Youth Homelessness Matters Day – combating youth homelessness

Every night around 105,000 people are homeless and many are sleeping rough around Australia. Almost half (42 per cent) are under 25 years old, including almost 18,000 children under the age of 12. The Department of Human Services is often the first point of contact for many people facing homelessness so it is vital frontline staff can quickly identify individuals and families at risk and offer them information, resources and support. Youth and children at risk of homelessness are especially vulnerable. Of the 28,000 children homeless at some point in any given year, many have left home due to family violence, child abuse or family breakdown.

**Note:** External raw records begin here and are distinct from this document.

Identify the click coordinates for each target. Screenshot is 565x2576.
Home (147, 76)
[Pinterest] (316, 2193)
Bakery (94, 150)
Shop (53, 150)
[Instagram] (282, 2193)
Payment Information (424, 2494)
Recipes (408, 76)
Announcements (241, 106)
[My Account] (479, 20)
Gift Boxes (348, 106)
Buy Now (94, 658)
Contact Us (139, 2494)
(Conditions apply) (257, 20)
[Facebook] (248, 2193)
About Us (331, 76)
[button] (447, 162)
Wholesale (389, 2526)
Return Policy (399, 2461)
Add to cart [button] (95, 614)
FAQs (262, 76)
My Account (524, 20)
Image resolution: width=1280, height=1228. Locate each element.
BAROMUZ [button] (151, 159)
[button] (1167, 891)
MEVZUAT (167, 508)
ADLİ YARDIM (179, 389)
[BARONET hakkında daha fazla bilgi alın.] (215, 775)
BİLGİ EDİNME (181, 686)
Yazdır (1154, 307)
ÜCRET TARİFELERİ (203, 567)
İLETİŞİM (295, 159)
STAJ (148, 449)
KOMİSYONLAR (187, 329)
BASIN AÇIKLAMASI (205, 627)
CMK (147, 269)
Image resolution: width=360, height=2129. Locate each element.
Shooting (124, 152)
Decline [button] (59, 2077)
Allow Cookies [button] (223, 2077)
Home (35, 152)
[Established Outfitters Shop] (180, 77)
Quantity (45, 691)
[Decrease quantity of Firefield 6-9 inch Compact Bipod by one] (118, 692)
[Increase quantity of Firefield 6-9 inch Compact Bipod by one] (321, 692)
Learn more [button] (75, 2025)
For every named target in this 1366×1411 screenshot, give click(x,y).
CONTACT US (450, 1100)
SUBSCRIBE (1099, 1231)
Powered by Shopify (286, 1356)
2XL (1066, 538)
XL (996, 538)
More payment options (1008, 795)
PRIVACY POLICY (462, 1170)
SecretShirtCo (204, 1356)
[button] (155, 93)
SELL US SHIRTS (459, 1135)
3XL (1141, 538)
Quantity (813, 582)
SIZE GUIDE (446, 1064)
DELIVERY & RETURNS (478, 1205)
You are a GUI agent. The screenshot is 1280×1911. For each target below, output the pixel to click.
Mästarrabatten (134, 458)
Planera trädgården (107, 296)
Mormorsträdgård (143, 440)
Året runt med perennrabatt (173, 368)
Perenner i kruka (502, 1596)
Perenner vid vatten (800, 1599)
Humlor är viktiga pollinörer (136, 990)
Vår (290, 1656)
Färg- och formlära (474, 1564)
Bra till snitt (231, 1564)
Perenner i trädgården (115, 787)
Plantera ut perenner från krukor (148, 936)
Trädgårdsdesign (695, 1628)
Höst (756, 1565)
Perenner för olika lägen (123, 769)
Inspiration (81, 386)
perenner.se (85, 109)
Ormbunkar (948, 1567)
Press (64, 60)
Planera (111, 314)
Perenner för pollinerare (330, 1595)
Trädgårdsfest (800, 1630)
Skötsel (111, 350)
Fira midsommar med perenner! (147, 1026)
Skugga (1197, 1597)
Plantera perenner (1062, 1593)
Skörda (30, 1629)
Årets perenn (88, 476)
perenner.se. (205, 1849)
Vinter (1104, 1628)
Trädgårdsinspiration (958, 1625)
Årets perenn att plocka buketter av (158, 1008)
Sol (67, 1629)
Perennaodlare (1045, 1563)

Young people experiencing homelessness are difficult to identify and less likely to be aware of the support services available. Often they are couch-surfing, staying with friends or relatives for short periods of time. The Department of Human Services – General Manager Hank Jongen, said specialist department staff link the most vulnerable with government and local community services. “Social Workers and Community Engagement Officers have regular contact with refuges, crisis accommodation and community centres to connect people who are homeless, or at risk of becoming homeless, with local support services and Centrelink payments,” Mr Jongen said. “These staff build trust with people so they feel comfortable enough to talk about their situation and connect them to the most relevant support services. “Services may include youth refuges, medical services, education and employment support to help build the foundations for a strong, healthy and stable future.” Youth Homelessness Matters Day on Wednesday 18 April raises awareness of young people at risk of homelessness or who are experiencing homelessness.

Youth Homelessness Matters Day Aims:

  1. Ensure that young people have greater access to support and services Young people at risk of, or experiencing, homelessness need access to supportive and well-resourced services which work with them in establishing foundations on which they can build a stable future. These services can be tasked with the provision of ensuring health and wellbeing, safety and stability, re-engagement and participation with education and employment services.
  2. Break Stereotypes
    The aim of this campaign is to break the common stereotypes that are associated with youth homelessness, and the young people who experience disadvantage. The stigma attached to homelessness often prevents many young people from seeking help. As such, Youth Homelessness Matters Day aims to raise awareness that youth homelessness stereotypes are not accurate, and instead there needs to be more focus on recognising the signs of homelessness so there can be less shame and more productive help available.
  3. Engage with Government and Business
    The campaign also aims to engage government and corporate sectors to resource specialist youth homelessness services, also known as youth refuges or shelters, which provide young people with the help they need in order to get back on their feet.